Grandi blamed the continuing violence in Syria on a failure of political will by those in a position to end the fighting. “Because you need will. You need the countries who can make the decision to get together and say: ‘we’ll put an end to it’. In seven years, we haven’t seen it,” he said.
The High Commissioner was speaking at the end of a three-day visit to Lebanon, which hosts more refugees per capita than any country in the world. With close to a million registered refugees from the conflict next door, Syrians account for roughly a quarter of the country’s population.
Grandi paid tribute to Lebanon’s people and government for offering sanctuary and opening its schools, hospitals and services to Syrians for so many years. He acknowledged the strain that such an effort had put on the country’s economy and local communities, and called on international donors to do even more to support refugees and their hosts in the region.

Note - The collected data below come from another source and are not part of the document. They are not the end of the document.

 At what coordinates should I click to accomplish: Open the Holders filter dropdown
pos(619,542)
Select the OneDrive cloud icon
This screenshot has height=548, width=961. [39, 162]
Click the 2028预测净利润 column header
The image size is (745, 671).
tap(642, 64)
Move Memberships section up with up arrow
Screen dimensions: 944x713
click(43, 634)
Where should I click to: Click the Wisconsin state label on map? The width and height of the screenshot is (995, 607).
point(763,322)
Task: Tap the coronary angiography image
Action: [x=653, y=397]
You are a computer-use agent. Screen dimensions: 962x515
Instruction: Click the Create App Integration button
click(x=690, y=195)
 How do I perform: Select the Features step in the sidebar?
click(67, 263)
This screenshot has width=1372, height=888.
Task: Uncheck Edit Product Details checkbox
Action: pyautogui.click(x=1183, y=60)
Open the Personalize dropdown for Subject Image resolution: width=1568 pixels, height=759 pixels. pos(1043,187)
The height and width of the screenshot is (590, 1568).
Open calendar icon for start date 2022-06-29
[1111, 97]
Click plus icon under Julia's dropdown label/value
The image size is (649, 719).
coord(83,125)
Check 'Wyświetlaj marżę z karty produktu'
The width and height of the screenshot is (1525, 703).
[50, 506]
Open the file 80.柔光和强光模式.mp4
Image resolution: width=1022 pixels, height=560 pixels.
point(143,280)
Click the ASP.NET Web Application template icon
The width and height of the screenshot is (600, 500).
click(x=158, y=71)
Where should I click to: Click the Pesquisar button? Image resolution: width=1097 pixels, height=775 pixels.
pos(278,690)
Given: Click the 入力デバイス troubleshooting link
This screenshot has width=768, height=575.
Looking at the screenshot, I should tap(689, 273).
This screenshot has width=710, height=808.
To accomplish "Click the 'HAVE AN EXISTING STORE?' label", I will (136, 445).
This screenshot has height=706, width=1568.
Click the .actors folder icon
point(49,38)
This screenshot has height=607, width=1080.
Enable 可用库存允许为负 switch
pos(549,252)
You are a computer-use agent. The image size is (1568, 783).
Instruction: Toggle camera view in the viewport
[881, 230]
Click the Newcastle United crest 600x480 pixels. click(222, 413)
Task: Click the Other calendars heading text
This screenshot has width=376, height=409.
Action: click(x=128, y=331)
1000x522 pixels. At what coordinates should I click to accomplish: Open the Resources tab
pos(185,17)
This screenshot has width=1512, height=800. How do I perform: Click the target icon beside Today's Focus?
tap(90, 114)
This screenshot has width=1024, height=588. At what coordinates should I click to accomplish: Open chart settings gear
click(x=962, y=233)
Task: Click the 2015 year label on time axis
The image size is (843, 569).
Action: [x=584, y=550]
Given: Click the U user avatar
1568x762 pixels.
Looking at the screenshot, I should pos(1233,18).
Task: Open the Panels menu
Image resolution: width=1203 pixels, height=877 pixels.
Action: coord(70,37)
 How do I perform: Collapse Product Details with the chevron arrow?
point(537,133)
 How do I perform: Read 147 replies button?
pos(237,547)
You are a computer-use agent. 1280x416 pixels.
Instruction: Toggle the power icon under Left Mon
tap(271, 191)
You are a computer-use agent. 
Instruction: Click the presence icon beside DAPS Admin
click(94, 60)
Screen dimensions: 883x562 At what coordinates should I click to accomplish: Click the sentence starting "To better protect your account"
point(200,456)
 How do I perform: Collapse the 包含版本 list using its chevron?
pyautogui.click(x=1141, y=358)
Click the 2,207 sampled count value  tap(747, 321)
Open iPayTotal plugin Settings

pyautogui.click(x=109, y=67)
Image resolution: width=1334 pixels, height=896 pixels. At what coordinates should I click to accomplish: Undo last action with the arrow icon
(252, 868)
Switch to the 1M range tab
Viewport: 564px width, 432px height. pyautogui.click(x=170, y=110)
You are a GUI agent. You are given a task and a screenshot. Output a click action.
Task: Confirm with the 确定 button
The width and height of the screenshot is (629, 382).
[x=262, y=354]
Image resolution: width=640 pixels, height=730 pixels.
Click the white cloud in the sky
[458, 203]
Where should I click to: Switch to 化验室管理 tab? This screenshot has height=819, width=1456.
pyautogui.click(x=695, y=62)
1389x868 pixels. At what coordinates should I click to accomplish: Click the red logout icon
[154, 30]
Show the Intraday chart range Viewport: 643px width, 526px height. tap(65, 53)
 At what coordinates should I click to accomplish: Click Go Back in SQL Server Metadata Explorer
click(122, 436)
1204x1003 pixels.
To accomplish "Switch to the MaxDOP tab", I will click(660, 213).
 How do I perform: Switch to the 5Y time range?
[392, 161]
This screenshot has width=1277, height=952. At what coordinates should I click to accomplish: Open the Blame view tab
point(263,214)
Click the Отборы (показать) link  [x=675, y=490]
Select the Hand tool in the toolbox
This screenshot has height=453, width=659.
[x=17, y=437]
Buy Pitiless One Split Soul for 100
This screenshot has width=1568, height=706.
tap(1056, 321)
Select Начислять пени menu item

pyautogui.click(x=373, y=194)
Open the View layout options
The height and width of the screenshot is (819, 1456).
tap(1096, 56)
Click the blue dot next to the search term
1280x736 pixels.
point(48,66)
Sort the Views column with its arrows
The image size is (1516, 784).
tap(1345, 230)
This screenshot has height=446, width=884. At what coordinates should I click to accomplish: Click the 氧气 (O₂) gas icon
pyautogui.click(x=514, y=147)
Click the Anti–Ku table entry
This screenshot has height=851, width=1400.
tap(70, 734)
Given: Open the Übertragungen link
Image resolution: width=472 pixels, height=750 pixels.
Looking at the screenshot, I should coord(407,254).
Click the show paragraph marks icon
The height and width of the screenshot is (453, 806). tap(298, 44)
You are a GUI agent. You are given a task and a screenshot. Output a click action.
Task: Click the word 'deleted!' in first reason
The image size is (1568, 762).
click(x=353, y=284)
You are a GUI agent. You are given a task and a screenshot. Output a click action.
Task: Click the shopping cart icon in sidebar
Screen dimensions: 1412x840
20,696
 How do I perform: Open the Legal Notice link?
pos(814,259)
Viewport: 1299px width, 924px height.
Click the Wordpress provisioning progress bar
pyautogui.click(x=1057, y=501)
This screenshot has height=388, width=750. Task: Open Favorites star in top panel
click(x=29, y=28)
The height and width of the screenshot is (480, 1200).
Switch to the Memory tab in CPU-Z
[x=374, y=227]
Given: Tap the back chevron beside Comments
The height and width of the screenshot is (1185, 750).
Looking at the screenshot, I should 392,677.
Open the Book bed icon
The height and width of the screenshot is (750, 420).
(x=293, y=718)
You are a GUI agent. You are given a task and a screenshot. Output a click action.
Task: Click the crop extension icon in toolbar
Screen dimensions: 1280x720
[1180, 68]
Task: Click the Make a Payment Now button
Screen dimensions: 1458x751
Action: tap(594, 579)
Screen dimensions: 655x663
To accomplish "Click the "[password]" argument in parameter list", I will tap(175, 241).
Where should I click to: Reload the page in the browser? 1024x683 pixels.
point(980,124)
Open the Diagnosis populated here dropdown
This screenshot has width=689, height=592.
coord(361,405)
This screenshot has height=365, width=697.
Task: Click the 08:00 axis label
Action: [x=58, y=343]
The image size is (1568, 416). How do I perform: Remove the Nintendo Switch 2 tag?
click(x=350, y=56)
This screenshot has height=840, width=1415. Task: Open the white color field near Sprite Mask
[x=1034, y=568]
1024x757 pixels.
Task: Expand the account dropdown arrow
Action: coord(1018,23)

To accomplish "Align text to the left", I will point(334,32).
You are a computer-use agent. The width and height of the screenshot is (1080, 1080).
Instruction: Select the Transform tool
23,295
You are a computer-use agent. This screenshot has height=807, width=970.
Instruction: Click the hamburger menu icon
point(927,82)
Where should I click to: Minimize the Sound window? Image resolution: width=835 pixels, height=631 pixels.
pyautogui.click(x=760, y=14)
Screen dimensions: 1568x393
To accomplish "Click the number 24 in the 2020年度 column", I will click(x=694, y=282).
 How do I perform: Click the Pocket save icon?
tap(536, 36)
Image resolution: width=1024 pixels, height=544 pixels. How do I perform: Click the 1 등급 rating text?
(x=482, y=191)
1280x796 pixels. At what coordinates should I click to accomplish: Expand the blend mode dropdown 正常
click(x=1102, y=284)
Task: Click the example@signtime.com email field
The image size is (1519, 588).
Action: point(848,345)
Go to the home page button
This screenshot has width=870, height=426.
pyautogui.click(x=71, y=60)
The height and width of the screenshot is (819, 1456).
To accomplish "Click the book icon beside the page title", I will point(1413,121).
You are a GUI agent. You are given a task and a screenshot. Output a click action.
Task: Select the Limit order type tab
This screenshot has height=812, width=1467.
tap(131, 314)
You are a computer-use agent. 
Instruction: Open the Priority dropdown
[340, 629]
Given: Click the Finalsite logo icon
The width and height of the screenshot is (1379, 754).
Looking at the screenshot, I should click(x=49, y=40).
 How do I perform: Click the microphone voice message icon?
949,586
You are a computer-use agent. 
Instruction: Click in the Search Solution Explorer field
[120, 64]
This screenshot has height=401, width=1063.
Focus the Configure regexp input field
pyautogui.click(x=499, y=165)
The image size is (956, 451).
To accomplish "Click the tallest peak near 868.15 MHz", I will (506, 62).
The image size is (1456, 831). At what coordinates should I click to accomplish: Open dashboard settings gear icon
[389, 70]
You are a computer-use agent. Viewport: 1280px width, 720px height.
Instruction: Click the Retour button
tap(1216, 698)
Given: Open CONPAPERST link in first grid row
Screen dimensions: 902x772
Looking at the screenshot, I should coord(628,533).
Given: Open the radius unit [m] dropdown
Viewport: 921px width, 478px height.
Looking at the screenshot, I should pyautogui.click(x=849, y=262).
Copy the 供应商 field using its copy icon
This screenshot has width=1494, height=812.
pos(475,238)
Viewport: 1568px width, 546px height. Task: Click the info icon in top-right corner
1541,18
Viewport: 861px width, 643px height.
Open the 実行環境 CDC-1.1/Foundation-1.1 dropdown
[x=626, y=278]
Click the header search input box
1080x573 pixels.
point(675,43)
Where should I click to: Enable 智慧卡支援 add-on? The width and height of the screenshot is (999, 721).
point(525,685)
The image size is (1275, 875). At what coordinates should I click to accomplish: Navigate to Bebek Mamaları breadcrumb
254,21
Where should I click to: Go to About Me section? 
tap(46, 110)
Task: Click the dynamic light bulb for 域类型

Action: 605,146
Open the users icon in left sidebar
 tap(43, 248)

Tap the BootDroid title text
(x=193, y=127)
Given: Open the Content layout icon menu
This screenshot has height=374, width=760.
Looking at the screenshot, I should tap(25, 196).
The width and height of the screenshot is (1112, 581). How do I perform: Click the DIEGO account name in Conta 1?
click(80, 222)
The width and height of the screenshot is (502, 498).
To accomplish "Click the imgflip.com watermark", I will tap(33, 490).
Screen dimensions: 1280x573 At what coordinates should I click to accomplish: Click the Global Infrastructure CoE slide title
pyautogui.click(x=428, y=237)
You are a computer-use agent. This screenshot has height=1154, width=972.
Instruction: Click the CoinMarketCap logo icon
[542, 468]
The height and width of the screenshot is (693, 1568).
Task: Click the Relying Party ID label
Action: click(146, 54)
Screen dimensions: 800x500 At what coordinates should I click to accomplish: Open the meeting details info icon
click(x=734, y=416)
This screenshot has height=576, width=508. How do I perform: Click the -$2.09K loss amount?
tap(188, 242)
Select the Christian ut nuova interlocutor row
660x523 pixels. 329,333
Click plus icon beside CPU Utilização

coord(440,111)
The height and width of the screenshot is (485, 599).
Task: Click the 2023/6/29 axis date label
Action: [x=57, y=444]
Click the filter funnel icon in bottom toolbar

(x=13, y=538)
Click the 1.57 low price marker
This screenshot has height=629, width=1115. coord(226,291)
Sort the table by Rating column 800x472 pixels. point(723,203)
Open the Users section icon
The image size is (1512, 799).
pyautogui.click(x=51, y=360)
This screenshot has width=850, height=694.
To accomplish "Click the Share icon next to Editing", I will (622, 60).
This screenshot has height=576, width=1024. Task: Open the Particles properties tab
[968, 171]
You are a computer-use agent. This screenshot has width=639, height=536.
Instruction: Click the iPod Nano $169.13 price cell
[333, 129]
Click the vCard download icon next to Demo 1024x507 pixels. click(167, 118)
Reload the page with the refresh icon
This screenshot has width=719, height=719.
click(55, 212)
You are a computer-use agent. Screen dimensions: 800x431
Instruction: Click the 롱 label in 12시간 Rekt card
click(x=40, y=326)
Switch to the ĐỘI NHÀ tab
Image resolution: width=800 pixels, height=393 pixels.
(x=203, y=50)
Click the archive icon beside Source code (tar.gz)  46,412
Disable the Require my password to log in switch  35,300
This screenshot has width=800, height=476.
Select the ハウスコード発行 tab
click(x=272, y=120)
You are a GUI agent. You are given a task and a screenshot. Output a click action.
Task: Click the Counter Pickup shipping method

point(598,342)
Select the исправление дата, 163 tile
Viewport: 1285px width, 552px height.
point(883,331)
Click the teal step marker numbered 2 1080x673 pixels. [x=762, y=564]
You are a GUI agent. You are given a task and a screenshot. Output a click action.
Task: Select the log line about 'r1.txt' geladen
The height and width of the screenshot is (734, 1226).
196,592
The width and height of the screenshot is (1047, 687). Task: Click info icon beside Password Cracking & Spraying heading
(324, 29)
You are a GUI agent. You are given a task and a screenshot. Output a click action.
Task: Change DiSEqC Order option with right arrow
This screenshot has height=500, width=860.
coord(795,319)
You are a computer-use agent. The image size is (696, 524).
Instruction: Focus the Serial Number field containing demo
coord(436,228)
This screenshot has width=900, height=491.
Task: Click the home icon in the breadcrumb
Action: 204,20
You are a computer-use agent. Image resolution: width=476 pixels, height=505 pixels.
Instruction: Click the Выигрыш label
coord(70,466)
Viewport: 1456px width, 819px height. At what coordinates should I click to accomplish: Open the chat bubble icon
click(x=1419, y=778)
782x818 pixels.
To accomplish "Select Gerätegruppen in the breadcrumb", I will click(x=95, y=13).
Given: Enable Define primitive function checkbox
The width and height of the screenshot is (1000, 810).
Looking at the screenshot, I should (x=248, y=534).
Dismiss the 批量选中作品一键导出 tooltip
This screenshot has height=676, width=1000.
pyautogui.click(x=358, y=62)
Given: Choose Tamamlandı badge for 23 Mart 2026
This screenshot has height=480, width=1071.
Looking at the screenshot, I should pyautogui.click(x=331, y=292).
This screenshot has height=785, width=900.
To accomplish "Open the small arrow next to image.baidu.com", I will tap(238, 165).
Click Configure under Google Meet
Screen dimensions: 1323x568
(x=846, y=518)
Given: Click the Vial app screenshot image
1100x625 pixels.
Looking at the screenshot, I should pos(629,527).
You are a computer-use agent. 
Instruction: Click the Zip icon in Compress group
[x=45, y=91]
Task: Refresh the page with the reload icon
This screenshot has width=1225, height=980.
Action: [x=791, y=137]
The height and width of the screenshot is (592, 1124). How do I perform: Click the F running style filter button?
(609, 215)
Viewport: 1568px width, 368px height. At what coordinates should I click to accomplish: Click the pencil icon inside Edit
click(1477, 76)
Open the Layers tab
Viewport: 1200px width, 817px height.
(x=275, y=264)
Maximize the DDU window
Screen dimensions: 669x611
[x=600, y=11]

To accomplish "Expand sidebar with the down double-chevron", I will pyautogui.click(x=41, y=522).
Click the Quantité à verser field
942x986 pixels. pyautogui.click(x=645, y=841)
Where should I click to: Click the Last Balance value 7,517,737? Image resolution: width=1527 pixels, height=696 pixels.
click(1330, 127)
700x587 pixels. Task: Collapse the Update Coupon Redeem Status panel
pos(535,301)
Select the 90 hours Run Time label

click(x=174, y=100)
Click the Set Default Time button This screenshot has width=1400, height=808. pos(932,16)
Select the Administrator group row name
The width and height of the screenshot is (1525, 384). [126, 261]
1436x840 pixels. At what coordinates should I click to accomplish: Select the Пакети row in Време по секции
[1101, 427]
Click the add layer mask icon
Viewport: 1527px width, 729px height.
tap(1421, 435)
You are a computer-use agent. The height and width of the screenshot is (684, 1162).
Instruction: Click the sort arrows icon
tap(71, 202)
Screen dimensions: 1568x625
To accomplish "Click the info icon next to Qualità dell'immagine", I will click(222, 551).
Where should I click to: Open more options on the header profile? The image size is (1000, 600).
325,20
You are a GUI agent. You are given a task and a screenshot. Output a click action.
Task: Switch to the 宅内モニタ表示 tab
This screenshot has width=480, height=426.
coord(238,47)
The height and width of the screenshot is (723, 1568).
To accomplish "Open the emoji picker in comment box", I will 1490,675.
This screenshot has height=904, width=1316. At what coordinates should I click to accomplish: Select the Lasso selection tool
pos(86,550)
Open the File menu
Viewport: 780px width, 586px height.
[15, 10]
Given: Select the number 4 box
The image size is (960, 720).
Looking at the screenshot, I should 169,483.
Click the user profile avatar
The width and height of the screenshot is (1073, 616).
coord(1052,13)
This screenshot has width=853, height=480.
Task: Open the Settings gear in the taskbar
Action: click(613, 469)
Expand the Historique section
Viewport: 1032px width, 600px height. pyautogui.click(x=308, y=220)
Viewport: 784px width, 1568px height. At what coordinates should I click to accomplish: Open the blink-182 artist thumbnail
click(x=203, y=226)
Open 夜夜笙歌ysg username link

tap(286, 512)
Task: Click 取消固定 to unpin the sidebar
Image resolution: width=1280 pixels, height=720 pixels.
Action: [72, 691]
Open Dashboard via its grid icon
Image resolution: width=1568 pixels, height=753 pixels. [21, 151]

Without a political solution in Syria, the ongoing violence and uncertainty meant it was premature to expect refugees to return home in large numbers. “Syrians are saying ‘we want to go back eventually to Syria, but almost all of them say not right now,” he said, adding: “We need to continue to prepare eventually for that return, and we’re doing a lot of work in Syria itself to prepare for that.”
Earlier in the day, Grandi met a Syrian refugee boy at a specialist school for deaf children in Beirut attended by Lebanese and Syrian pupils. Born within weeks of the start of the conflict, Mohammad lost his left hand in 2014 when his home was shelled, and now lives in Beirut with his family as refugees.
“To me that little boy was the symbol of the impact on the most innocent of this war, because what we are seeing also in Ghouta – but not just in Ghouta – is increasingly the direct impact, the direct targeting of the civilian people,” he said.